The new findings are included in the inaugural Fidelity Bank Wealth Management Study, for which more than 140 senior bank executives were interviewed. The study was conducted by Fidelity Institutional, a division of Fidelity Investments.
Key traits among “pacesetter” banks identified in the survey include a commitment to focus on wealth management from leadership, tight integration with other bank lines of business, comprehensive and holistic wealth management services, using the network of registered investment advisors (RIAs) and outsourcing noncore banking activities.
“While some may assume that pacesetters were the largest banks or clustered in certain regions, our study found that what really set these firms apart was how they run their wealth management practices,” said Mike Norton, head of the banking segment for Fidelity Institutional.
Banks love fee income. Unlike spread income, which depends on lending money at a higher rate than at which it is borrowed, fee income isn’t interest-rate sensitive.

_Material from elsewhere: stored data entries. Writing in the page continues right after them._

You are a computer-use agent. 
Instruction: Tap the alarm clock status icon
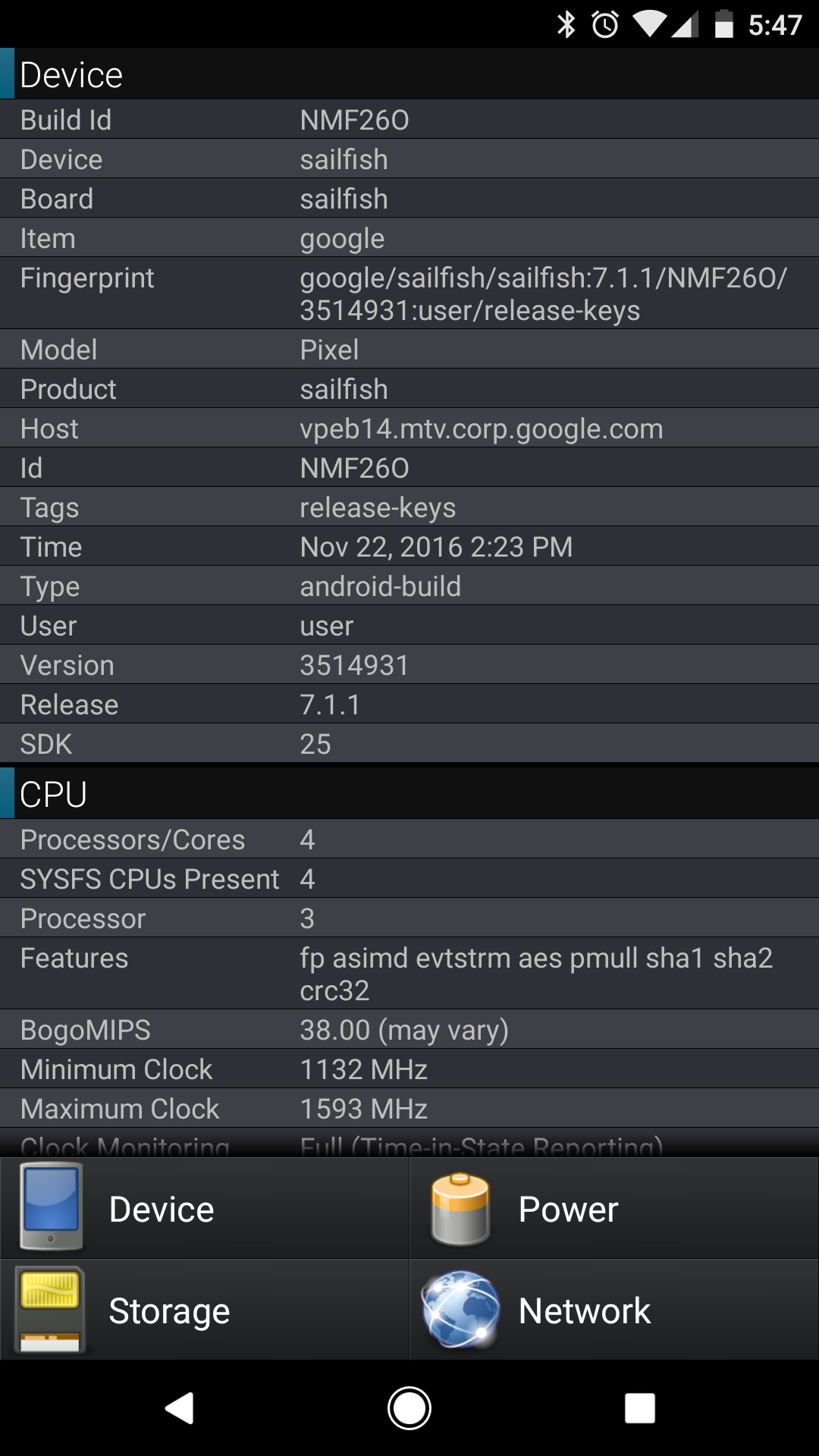605,24
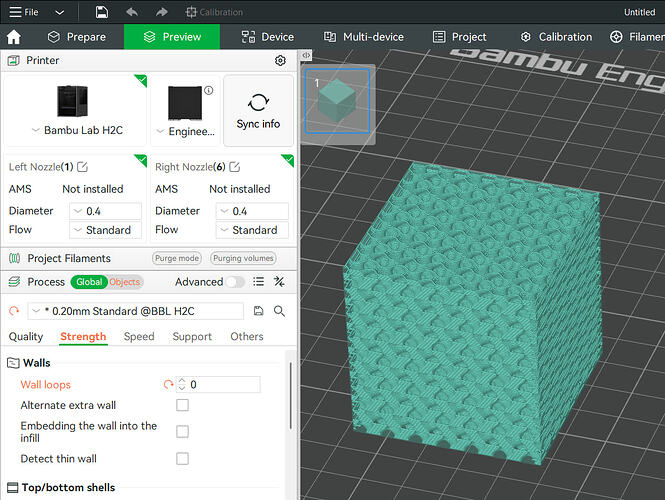Toggle the Advanced mode switch

coord(235,282)
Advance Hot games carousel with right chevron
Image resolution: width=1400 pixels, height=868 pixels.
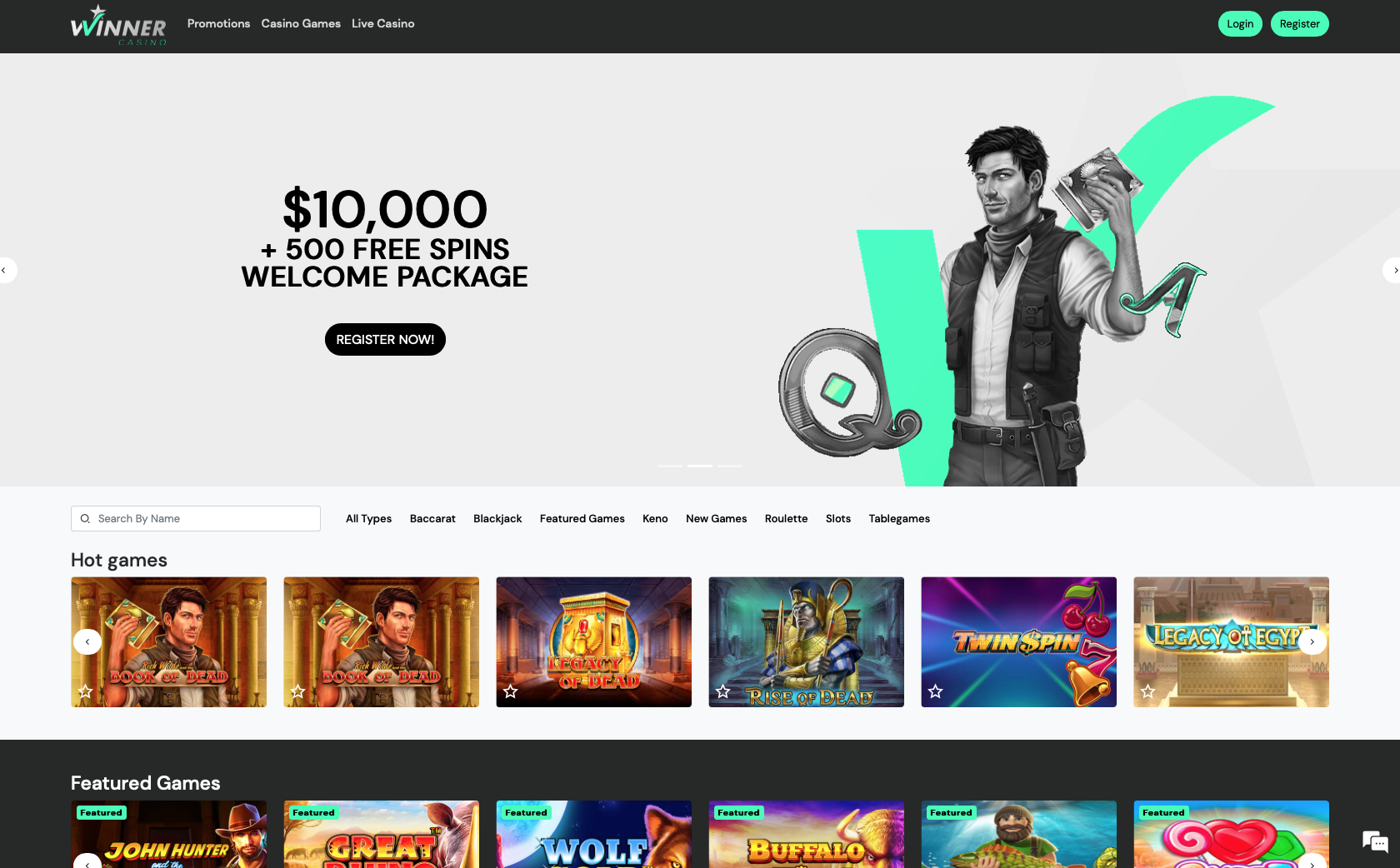point(1312,641)
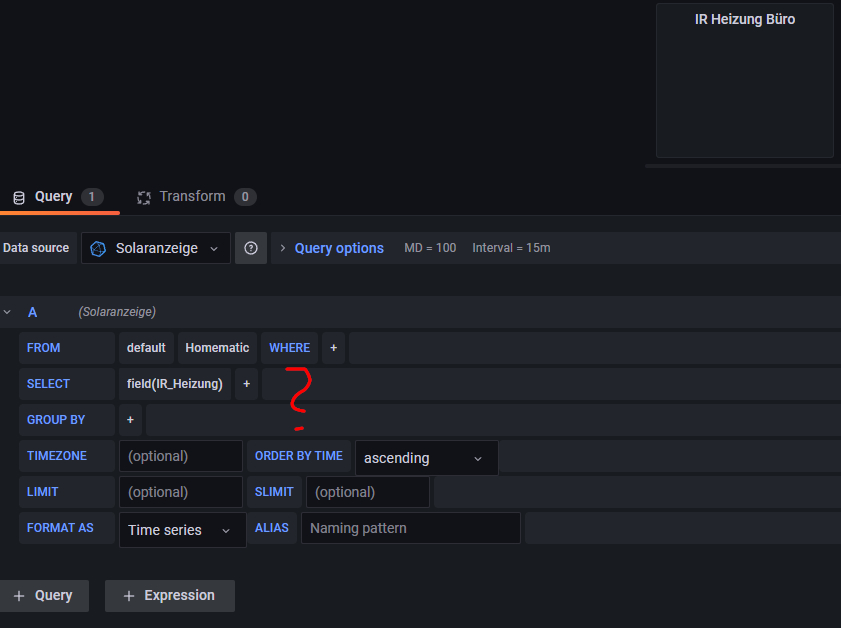
Task: Click the ALIAS Naming pattern field
Action: coord(410,528)
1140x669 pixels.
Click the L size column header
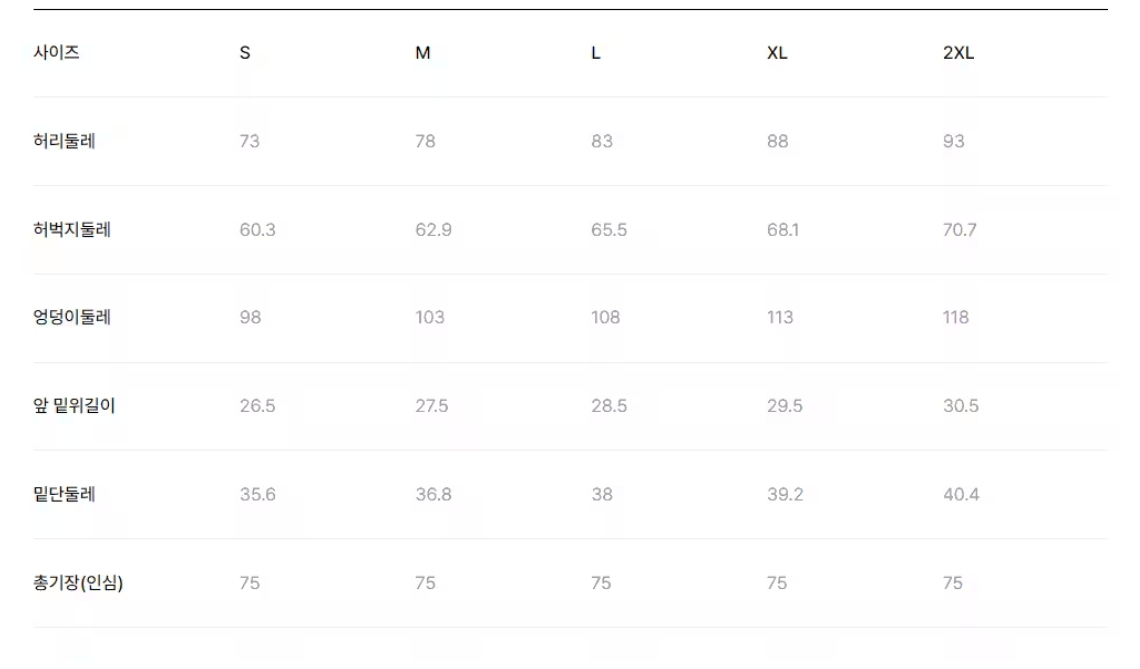tap(595, 53)
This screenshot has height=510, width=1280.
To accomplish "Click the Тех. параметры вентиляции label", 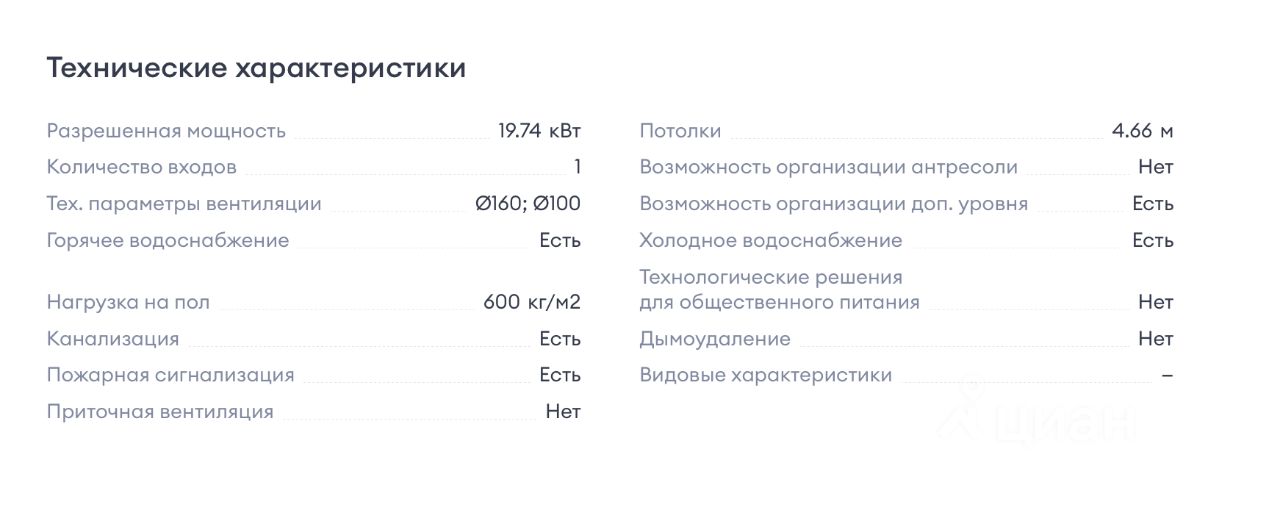I will tap(184, 204).
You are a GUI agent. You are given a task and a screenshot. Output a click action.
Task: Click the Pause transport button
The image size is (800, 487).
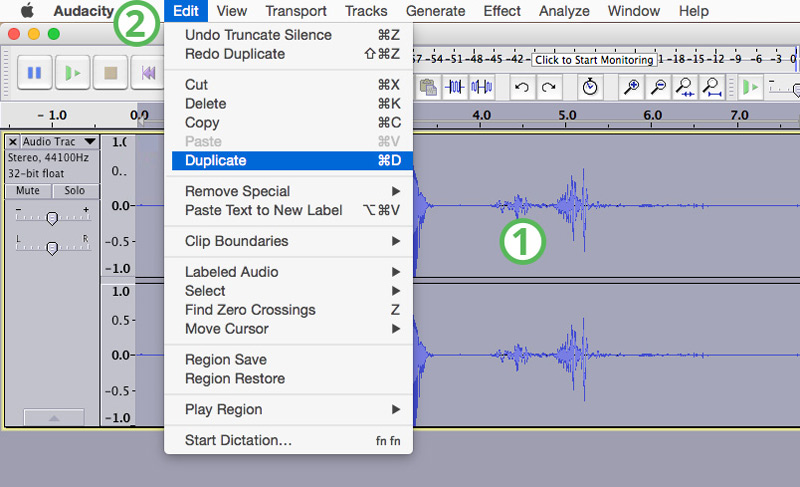(x=34, y=72)
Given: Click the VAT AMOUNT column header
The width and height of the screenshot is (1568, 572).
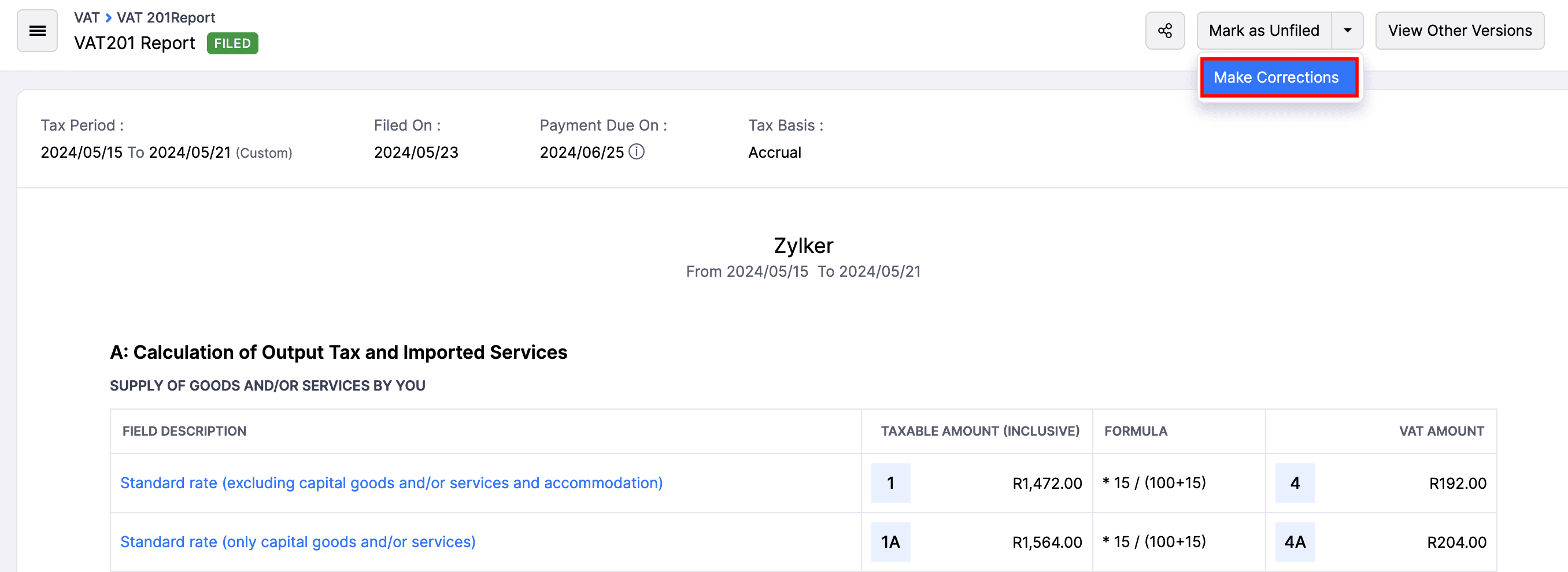Looking at the screenshot, I should [1441, 432].
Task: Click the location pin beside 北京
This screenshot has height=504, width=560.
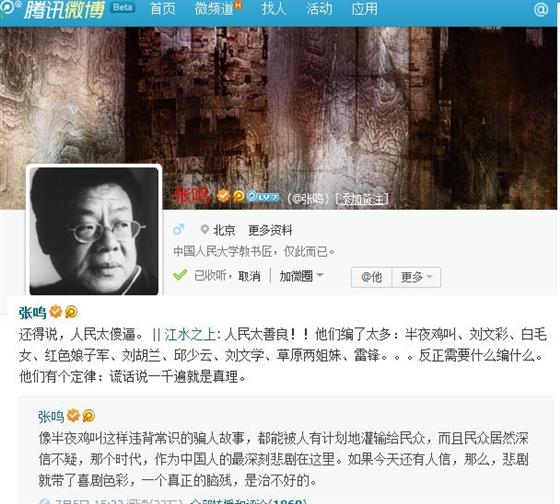Action: (205, 229)
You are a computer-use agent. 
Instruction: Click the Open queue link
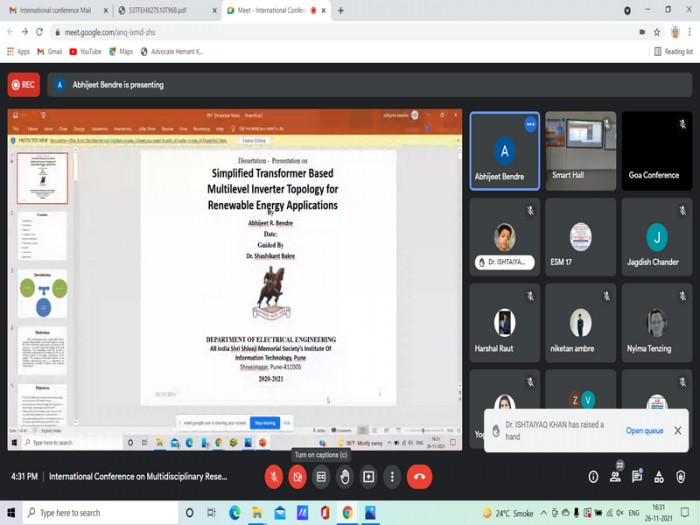[644, 430]
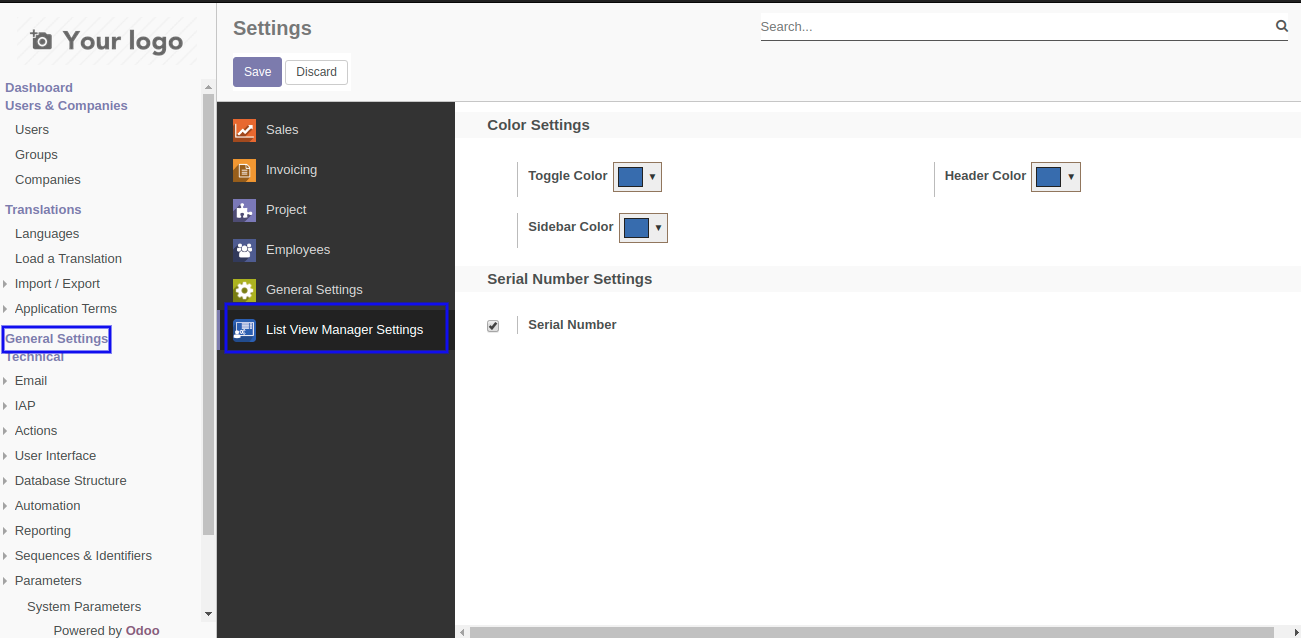Click the Employees people icon
The image size is (1301, 638).
[x=244, y=250]
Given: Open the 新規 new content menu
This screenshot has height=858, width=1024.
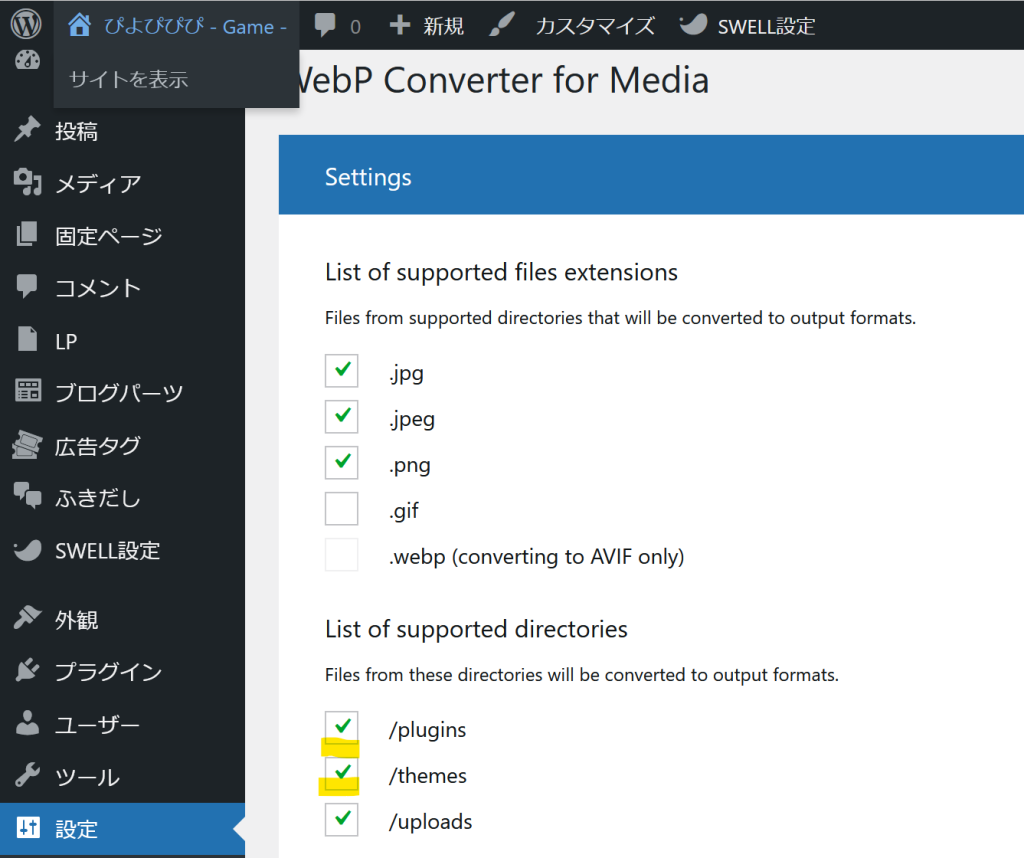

Banks, which are heavily regulated, have a ready-made advantage over many of their financial services competitors. Banks hold the payroll deposit relationship, and billions of dollars flow through banks by virtue of that connection.
Banks also offer the safest investments in the form of Federal Deposit Insurance Corp.-insured savings accounts and certificates of deposit. Banking institutions provide a “safe harbor” from which investors can start to build future wealth. Insurance and annuity products are sold through the bank channel.
With baby boomers holding billions of dollars in CDs, it’s an opportunity for wealth managers to convert the investment into an annuity, according to financial advisors. Fees associated with the service end up contributing to the bank’s bottom line.
Fixed annuity bank and credit union sales hit $3.2 billion in the second quarter last year, up from $2.7 billion in the first quarter, according to the Bank Insurance & Securities Research Associates (BISRA), the research arm of the Bank Insurance and Securities Association.
Indexed annuity bank and credit union sales reached $1.06 billion in the second quarter last year, up from $774 million in the first quarter, BISRA research also showed.
The Fidelity survey also found challenges facing banks looking to grow their fee income from wealth management. Among the challenges is the streamlining of platforms and the recruiting and retaining of advisors with wealth management expertise, the survey also found.